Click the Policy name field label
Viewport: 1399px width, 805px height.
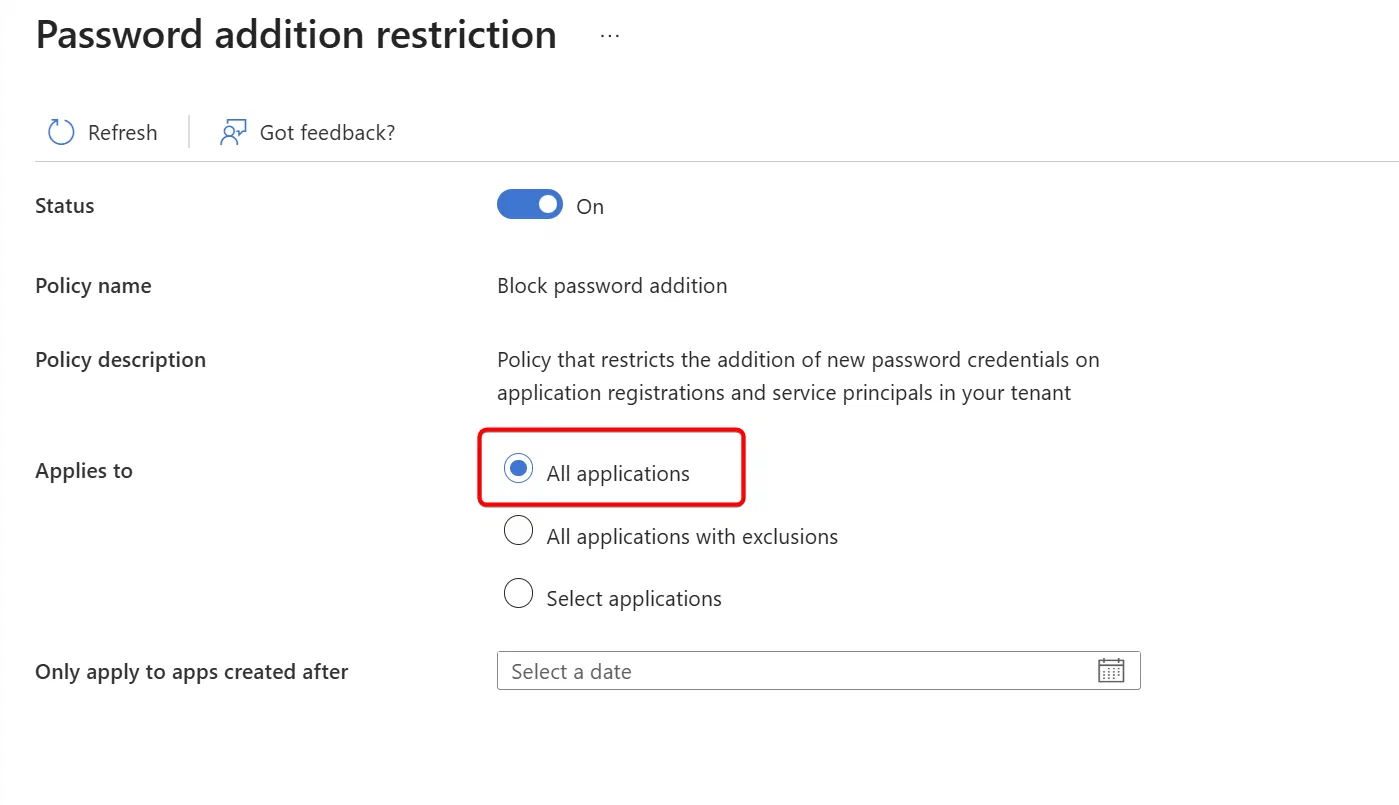(x=93, y=286)
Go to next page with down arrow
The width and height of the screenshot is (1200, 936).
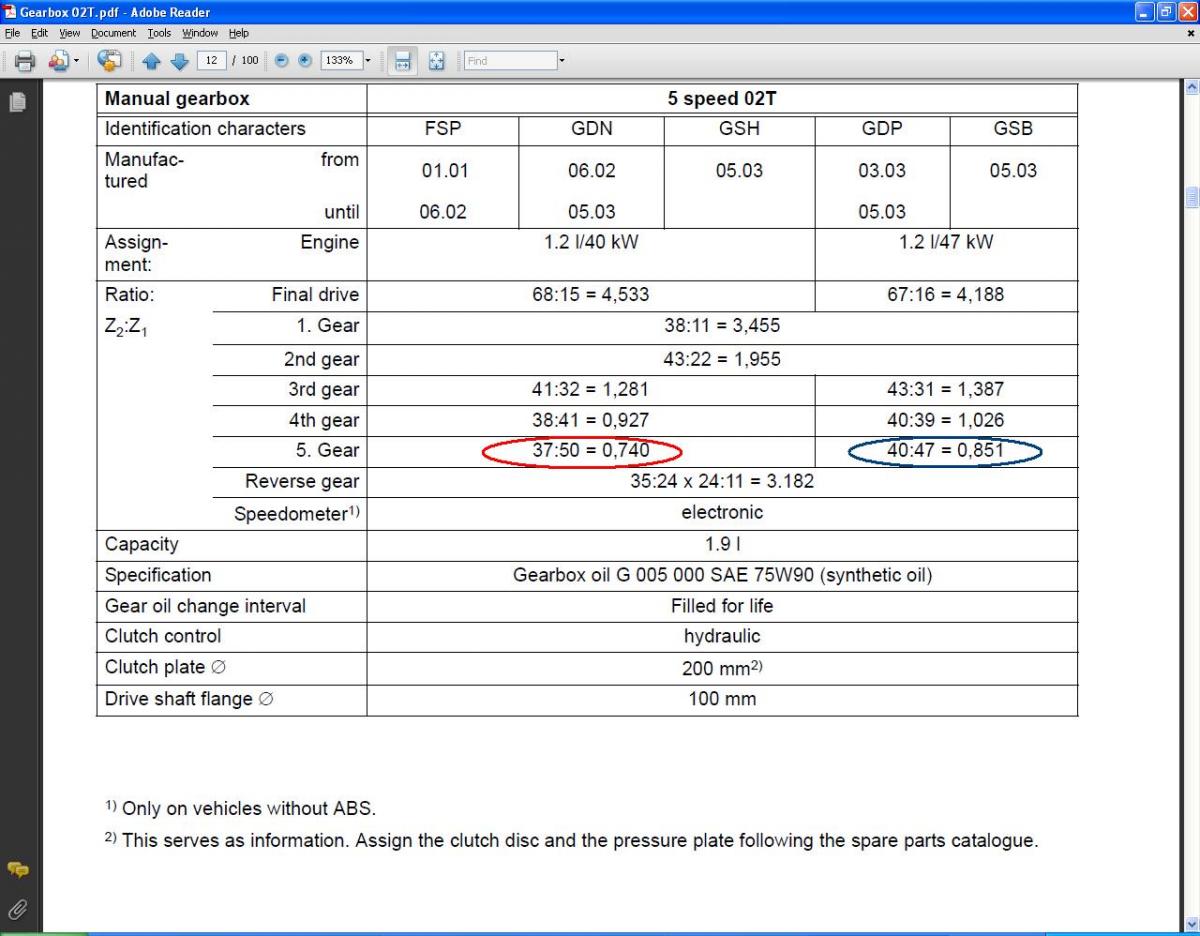[x=179, y=61]
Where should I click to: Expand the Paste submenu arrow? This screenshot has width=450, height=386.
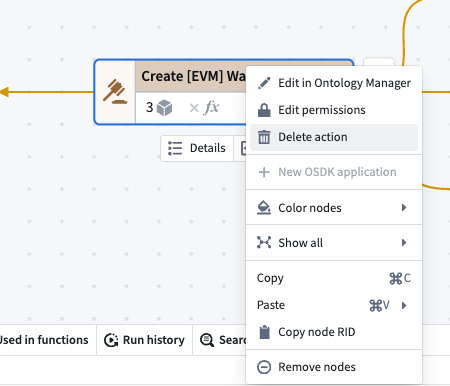click(404, 305)
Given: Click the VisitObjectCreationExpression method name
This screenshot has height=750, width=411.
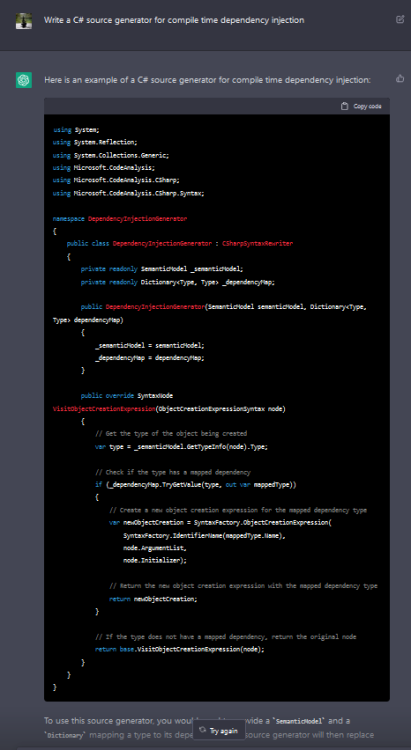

····················

◆ Problem to solve
In your copy of the entries above, leave out the pictures and keep every word exact.

◆ Response area
Click the Policy name field label
Viewport: 1399px width, 805px height.
(x=93, y=286)
Go to next page with down arrow
The width and height of the screenshot is (1200, 936).
[x=179, y=61]
Where should I click to: Expand the Paste submenu arrow? This screenshot has width=450, height=386.
click(404, 305)
Given: Click the VisitObjectCreationExpression method name
This screenshot has height=750, width=411.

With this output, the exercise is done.